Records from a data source
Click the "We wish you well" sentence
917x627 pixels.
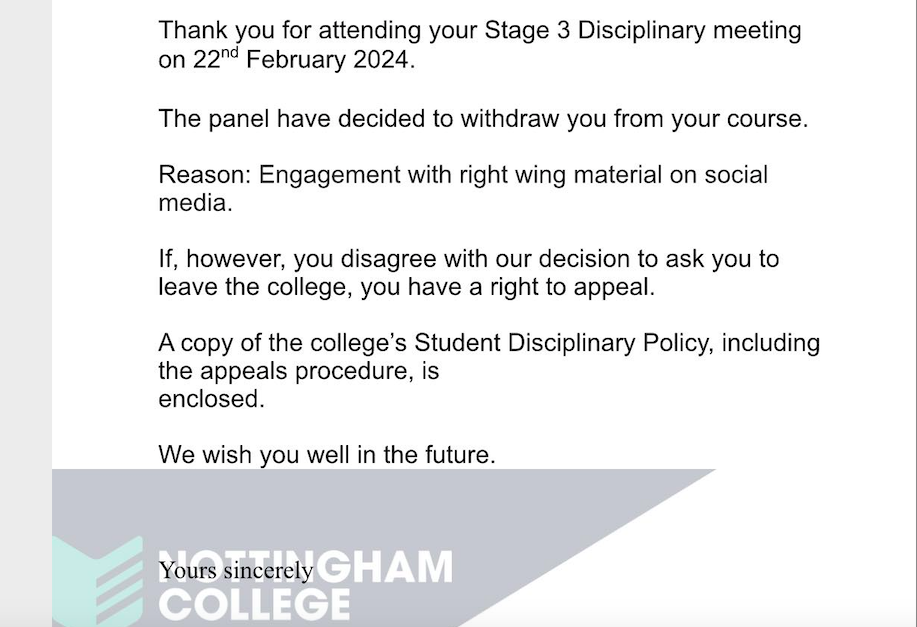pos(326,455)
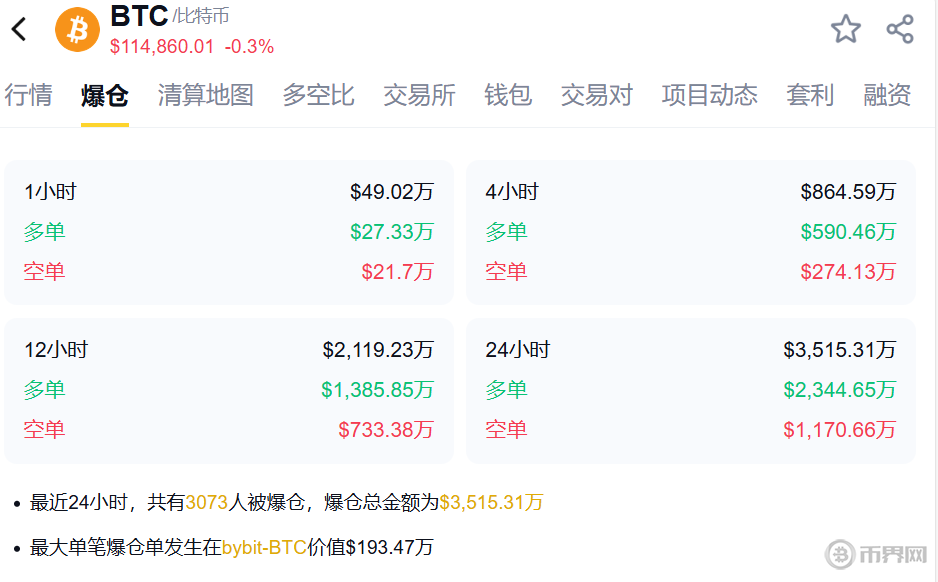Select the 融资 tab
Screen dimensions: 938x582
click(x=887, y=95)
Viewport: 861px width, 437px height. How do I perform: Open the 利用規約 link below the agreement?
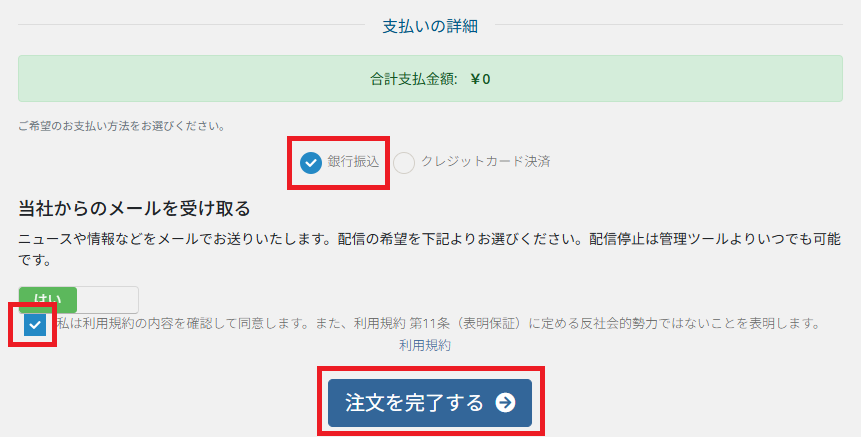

[What you need to do] Nothing but the lines from the one holding "917x627 pixels." through the final line of the records above belongs in the answer, each retyped exactly; omit the pictures.

[Your solution]
917x627 pixels.
pos(326,455)
Select the 融资 tab
Screen dimensions: 938x582
click(x=887, y=95)
Viewport: 861px width, 437px height. How do I perform: Open the 利用規約 link below the agreement?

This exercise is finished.